Spain is crawling out of its second recession since 2008 as foreign investors are returning to the nation’s bond and stock markets. Signs of export-led economic growth may bolster Rajoy, half-way through his four-year term, as he tries to convince Spaniards that his unpopular austerity policies will allow the nation to leave the sovereign debt crisis behind it.
“We are optimistic on the euro periphery as a whole and Spain in particular,” said Robert Wood, an economist at Berenberg Bank, which forecasts growth of as much as 1.4 percent in 2014. “The country has made big structural changes, it’s been engaged in a lot of deficit reduction, business sentiment is improving and unemployment is probably close to a peak.”
Rajoy said today the recovery from the crisis, which destroyed 3.8 million jobs from the peak of the debt-fueled boom, would be “slow and gradual.”
Growth was driven by overseas sales as domestic demand fell 0.3 percent, the Bank of Spain said today. The decline in investment slowed and private consumption grew 0.1 percent from the previous quarter, when it was unchanged.
The spread between Spain’s 10-year borrowing costs and Germany’s has narrowed to less than half its peak in July 2012 and the government sold a new 30-year bond this month for the first time since 2009. The 10-year yield fell 6 basis points from yesterday to 4.15 percent at 11:.42 a.m. in Madrid, compared with a euro-era high of 7.75 percent last year.
Stocks have surged, with the Ibex-35 index of leading companies gaining 20 percent this year, and Banco Santander SA Chairman Emilio Botin said last week in New York “everyone” was interested in investing in Spain. Microsoft Corp. founder Bill Gates added to the optimism on Oct. 21 by buying a 6 percent stake in Spanish builder Fomento de Construcciones & Contratas SA, while Carrefour SA Chief Financial Officer Pierre-Jean Sivignon said last week there are signs of stabilization in Spain.
“A positive figure for Spain is a big deal from a psychological point of view because it’s the first in a number of quarters,” Ben May, a European economist at Capital Economics in London, said in a telephone interview.
Rajoy still needs to battle a debt burden that will approach 100 percent of economic output next year and the 56 percent youth jobless rate. Unemployment will remain above 25 percent until 2018, the International Monetary Fund forecasts.
In the three months through September, the decline in employment slowed “significantly” to 0.1 percent amid the country’s peak tourism season, the Bank of Spain said.
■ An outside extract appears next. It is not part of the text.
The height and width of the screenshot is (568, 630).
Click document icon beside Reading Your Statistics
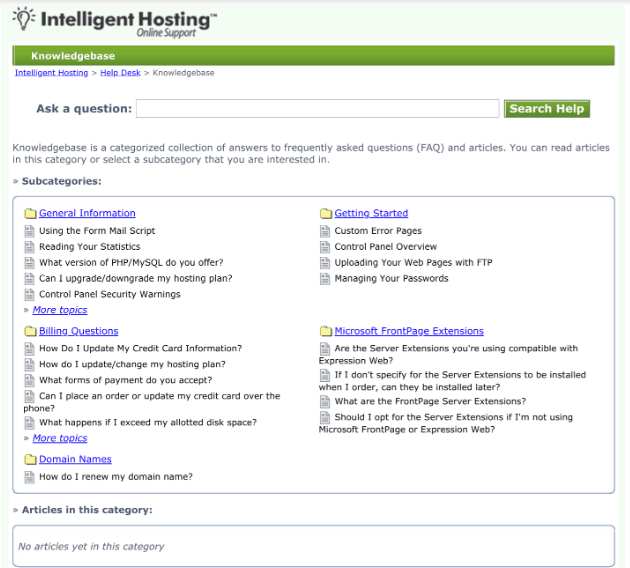coord(29,247)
The number of tourist visits through September reached 48.8 million, its highest level for the nine-month period since at least 2000, Spain’s tourism institute said yesterday.
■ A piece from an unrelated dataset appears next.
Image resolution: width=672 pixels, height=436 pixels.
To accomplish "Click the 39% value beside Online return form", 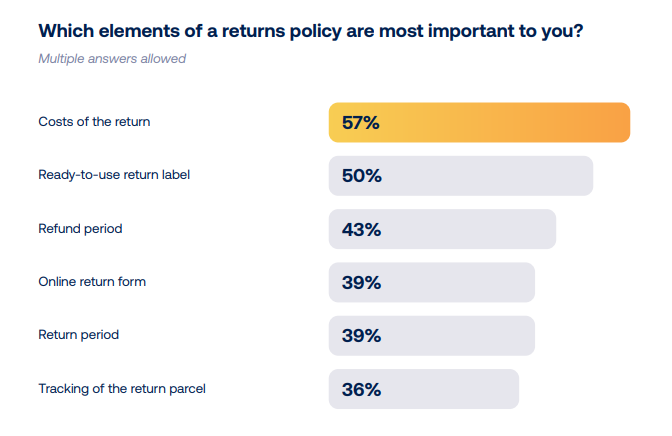I will click(x=361, y=282).
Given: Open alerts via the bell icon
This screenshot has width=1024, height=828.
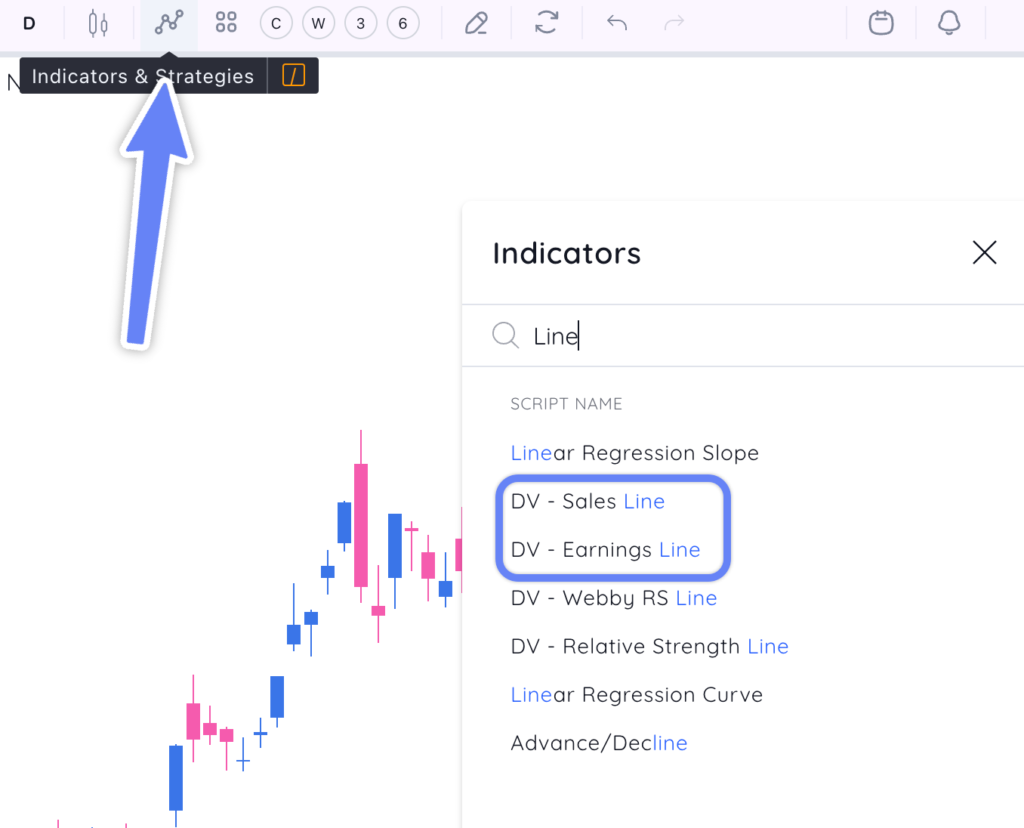Looking at the screenshot, I should point(950,22).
Rajoy is depending on exports to drive growth as austerity continues to hold back domestic demand. European Union peers have given him until 2016 to bring the deficit, which was the biggest in the euro region at 11 percent of GDP last year, to within the bloc’s 3 percent limit, amid the deepest cuts in Spain’s democratic history.
“In the grand scheme of things, it’s not going to be enough to solve Spain’s existing problems as companies need a period of reasonably solid growth to hire and that’ll take a while,” May said.
Spanish export growth is slowing, data from the Economy Ministry showed today. Exports rose 3.8 percent in August from a year earlier, compared with a pace of 8 percent in the first half.
While Budget Minister Cristobal Montoro yesterday said Spain is close to generating enough growth to create jobs, the IEE, a research institute linked to the country’s largest business lobby CEOE, this week called on the government to deepen spending cuts and lower taxes to help companies.
Economists surveyed by Bloomberg forecast unemployment in the three months through September will decline to 26.1 percent from 26.3 percent. The National Statistics Institute will publish the quarterly data tomorrow at 9 a.m.